The trap: people buy two loud surface-mount speakers and call it done. Two point sources at 85 dB means it's deafening directly underneath and inaudible 20 feet away. Eight small terrain satellites at 65 dB each gives you even volume across the whole yard, the way a nice restaurant patio sounds.
Landscape lighting: layer three types, not one
Landscape lighting is the piece clients underinvest in, and the single biggest thing that makes a backyard feel finished at night. It's three layers, not one.
- Up lights aim into trees, bushes, and architectural features. This is what gives a yard depth after dark. Without up lights, everything flattens into silhouette.

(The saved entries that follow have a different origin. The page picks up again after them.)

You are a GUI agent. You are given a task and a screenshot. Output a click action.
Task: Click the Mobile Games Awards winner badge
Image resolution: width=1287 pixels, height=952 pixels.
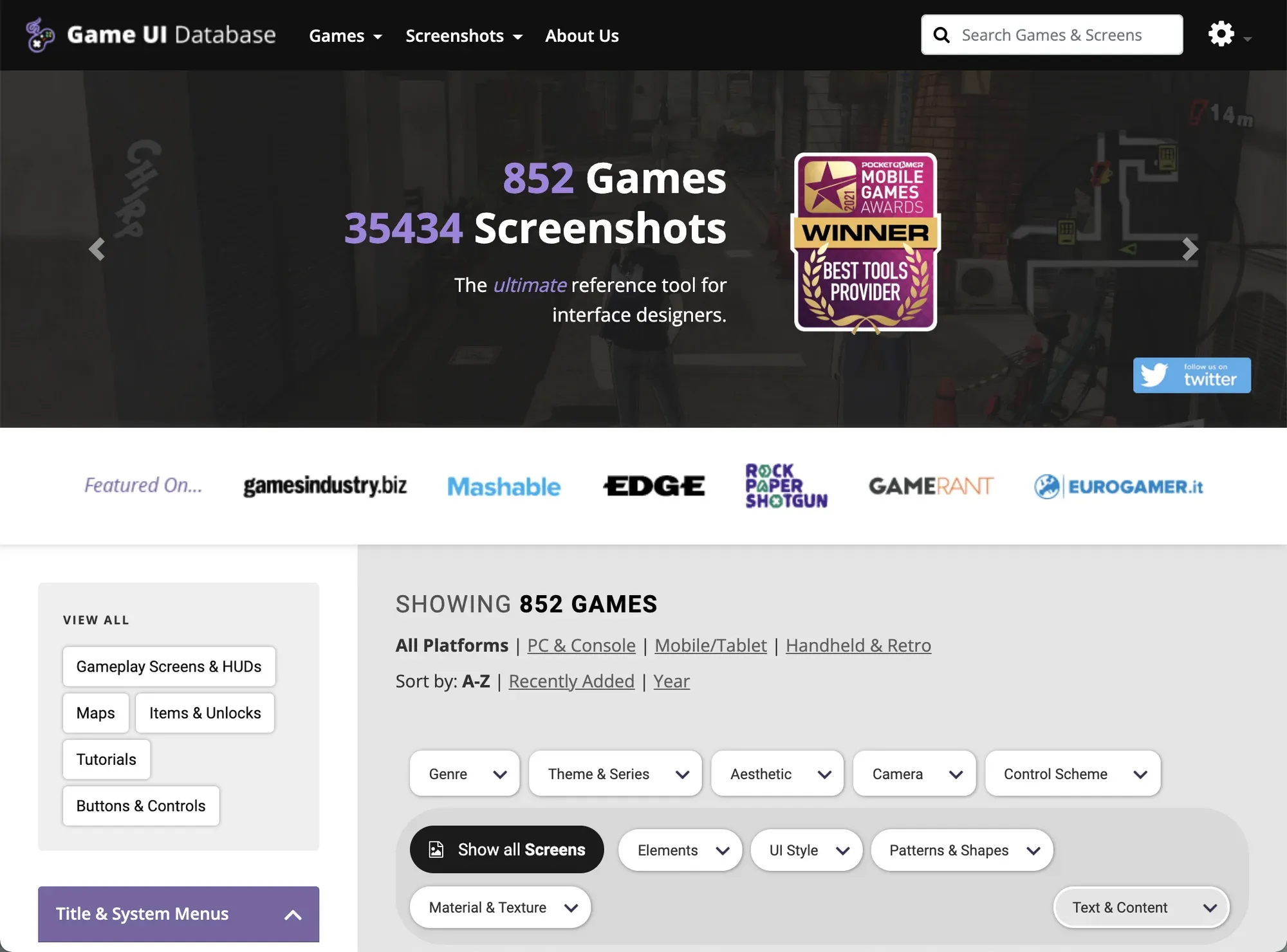click(865, 243)
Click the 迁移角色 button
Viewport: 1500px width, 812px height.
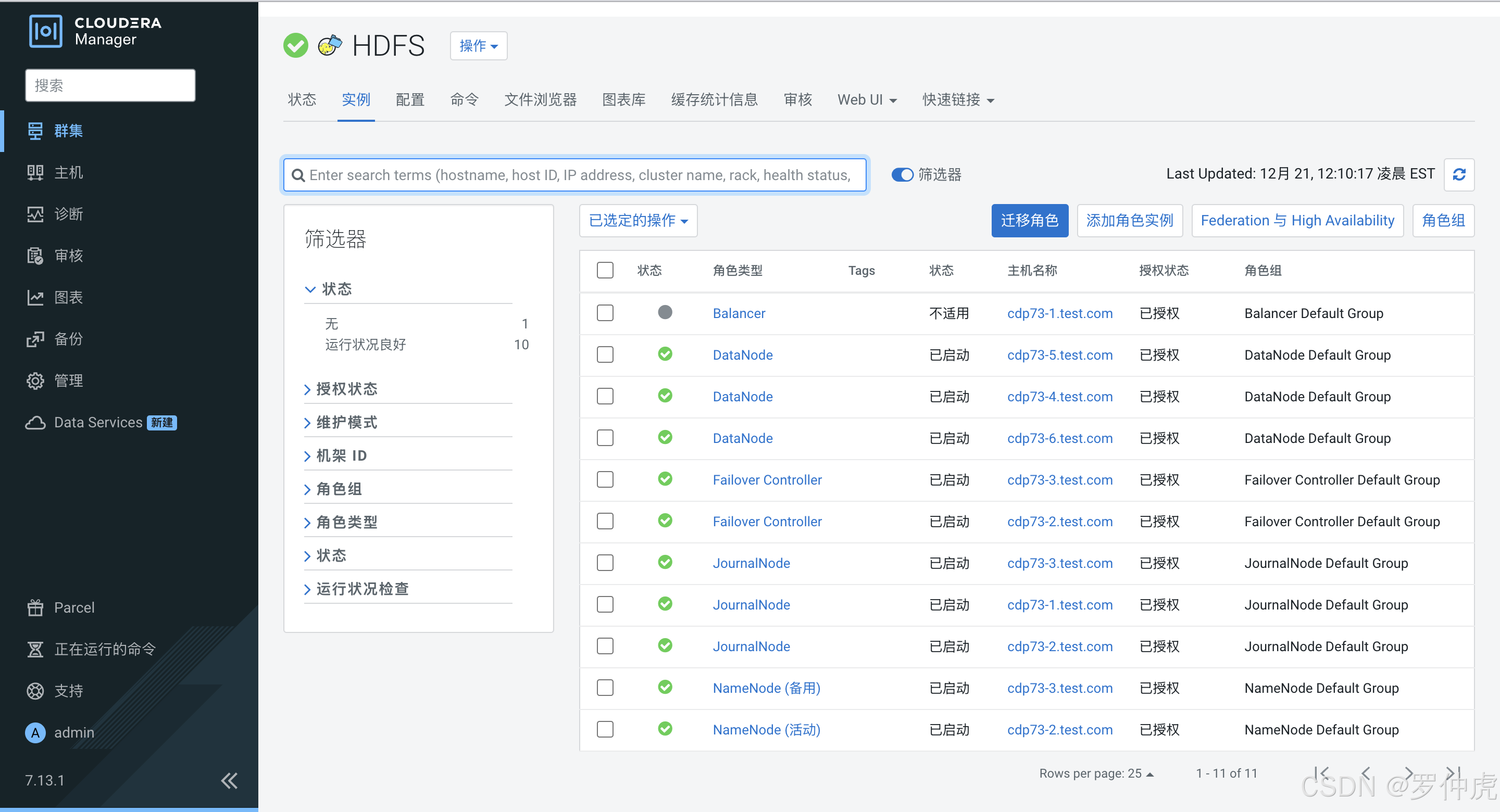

- Path and area lights are low, downward-facing fixtures along walkways, driveway edges, and steps. Safety and framing. Don't overdo it: one every 8–10 feet, not a runway.
- Down lights mount up in trees or on structures and cast "moonlight" onto the ground. Hard to get right (needs a real lighting designer); transformative when it is.
All of it should be 12V low-voltage (FX Luminaire, Coastal Source, Volt) on a hardwired transformer, not the solar-stake gear from the hardware store. Low-voltage runs are code-simple, dim smoothly, and integrate with the smart-home system so the whole yard comes up on a schedule or a Lutron scene.
Don't forget the Wi-Fi
Outdoor TVs stream. Outdoor cameras record. Smart sprinklers, pool controllers, and the kid's iPad on the patio all need coverage. None of it will reach reliably from an indoor router on the other side of a stucco wall. Every real backyard build should include at least one weatherproof access point under a covered eave, hardwired with Cat6, not a wireless repeater.
Why we insist on all-season warranties
Outdoor gear fails differently from indoor gear. It fails in month 14, after the warranty on consumer-grade stuff has run out. We only install lines that carry multi-season warranties, SunBrite, Séura, Sonance, Coastal Source, because the replacement call is on us otherwise. Cheap outdoor AV is always more expensive than the good stuff, just on a delay.
Build it once. Build it for the weather. Then actually use the yard.